- Request -
Could you repeat, word for word, the part of the Isaac Deutscher passage below that runs from "Deutscher was an" up to and including "an unassailable orthodoxy."?

As it happens, I had in my library a book edited in
1971 by Mr Horowitz, in the days when he was still a leader of the American New
Left. It was a collection of essays about the life and work of Isaac Deutscher,
the British Marxist biographer of Stalin and, most famously, of Trotsky.
Deutscher was also a prolific journalist and essayist.
Isaac Deutscher was born in Poland, a subject of the
Tsar, in 1907, and died a British citizen in 1967. His move to England in 1939
saved his life; if he had either stayed in Poland or moved to Russia (where he
was offered a post at a university) he would almost certainly not have survived
the war.
Deutscher was an infant prodigy, brought up as a
religious Jew but losing his faith at an early age. He transferred his
religious longings at about the age of twenty to the secular faith of Marxism,
and never lost that faith to the day he died. Happy the man who lives in his
faith, but unhappy the man who lives in a country in which his faith has become
an unassailable orthodoxy.
When one reads Deutscher aware of the fact that
English was his sixth or seventh language, one is truly astonished, for his
prose in his sixth or seventh language is lucid and even elegant, with
absolutely no hint that he is not a native-speaker, and a highly-educated one
at that. As a sheer linguistic feat this is, if not completely unexampled, very
remarkable indeed. Although a Marxist, he modelled himself as a stylist on
Gibbon and Macaulay, and if he does not quite reach their level – well, who
does nowadays?
His language was clear, but his thought was not. He
was what might be called a dialectical equivocator, made dishonest by his early
religious vows to Marxism. This made him unable to see or judge things in a
common-sense way. His unwavering attachment to his primordial philosophical
standpoint, his irrational rationalism, turned him into that most curious (and
sometimes dangerous, because intellectually charismatic) figure, the brilliant
fool. He was the opposite of Dr Watson who saw but did not observe: he
observed, but did not see. He was the archetype of the man, so common among
intellectuals, who knows much but understands little.
A good example of this capacity to misunderstand
despite a great deal of knowledge occurs in his posthumous short book, Lenin’s
Childhood. When he died, Deutscher was working on a projected biography of
Lenin, but only the chapter devoted to Lenin’s childhood existed in anything
like publishable form; it was edited by his wife and collaborator, Tamara.
From the purely literary point of view, the fragment
is characteristically excellent, the very model of its type, written in
beautifully balanced prose and with a judicious amount of detail. Of course, an
account of so factual a matter as Lenin’s childhood must be influenced deeply
by the biographer’s overall assessment of Lenin’s character and achievements,
for the child is father to the man and it is the final character and
achievements of that man that the childhood in part is to explain or at least
prefigure. In Lenin’s case, we are interested in the childhood because of what
he became, not for its own sake; and it is inevitable that we shall look for
different germs of the future in it if we consider Lenin the nearest man to the
devil incarnate who has ever existed from those that we shall seek if we regard
him (as Deutscher did, according to his wife) as ‘the most earthly of all who
have lived on this earth of man’ – clearly a religious way of putting it,
incidentally. What is to be explained differs completely in the two cases: the
person who thinks of Lenin as the frozen-blooded murderer who could order
executions by the thousand without so much as the flicker of an eyelid will
look for different things in his childhood from the person who thinks that he
was the brilliant saviour of the world.

- Excerpted data -
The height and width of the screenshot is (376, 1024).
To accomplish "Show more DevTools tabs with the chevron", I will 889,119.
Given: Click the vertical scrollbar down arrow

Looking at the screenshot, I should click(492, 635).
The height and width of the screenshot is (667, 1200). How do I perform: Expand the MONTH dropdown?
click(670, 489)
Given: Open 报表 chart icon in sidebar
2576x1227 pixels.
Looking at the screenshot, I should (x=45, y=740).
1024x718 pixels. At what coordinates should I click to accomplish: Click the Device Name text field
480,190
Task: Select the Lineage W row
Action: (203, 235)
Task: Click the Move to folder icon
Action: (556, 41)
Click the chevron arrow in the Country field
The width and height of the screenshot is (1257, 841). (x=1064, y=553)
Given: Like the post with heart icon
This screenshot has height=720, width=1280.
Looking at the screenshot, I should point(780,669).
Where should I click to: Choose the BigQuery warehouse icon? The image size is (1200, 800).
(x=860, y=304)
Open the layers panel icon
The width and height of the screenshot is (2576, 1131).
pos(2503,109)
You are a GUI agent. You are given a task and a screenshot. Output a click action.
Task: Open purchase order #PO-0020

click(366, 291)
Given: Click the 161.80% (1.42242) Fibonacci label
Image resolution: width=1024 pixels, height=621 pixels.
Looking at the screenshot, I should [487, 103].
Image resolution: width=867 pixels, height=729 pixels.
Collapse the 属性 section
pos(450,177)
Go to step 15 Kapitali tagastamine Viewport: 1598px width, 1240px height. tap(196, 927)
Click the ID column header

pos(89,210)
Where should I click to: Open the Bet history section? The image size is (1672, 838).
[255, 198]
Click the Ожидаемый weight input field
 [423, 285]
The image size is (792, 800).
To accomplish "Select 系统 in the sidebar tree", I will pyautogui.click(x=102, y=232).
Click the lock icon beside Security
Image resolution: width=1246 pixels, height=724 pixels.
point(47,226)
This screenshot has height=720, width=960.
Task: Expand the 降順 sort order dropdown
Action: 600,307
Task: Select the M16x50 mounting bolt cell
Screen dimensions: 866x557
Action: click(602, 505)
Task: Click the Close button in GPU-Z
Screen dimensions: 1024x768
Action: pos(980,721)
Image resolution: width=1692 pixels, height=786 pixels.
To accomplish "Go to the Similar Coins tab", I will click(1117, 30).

- Correct result -
Deutscher was an infant prodigy, brought up as a
religious Jew but losing his faith at an early age. He transferred his
religious longings at about the age of twenty to the secular faith of Marxism,
and never lost that faith to the day he died. Happy the man who lives in his
faith, but unhappy the man who lives in a country in which his faith has become
an unassailable orthodoxy.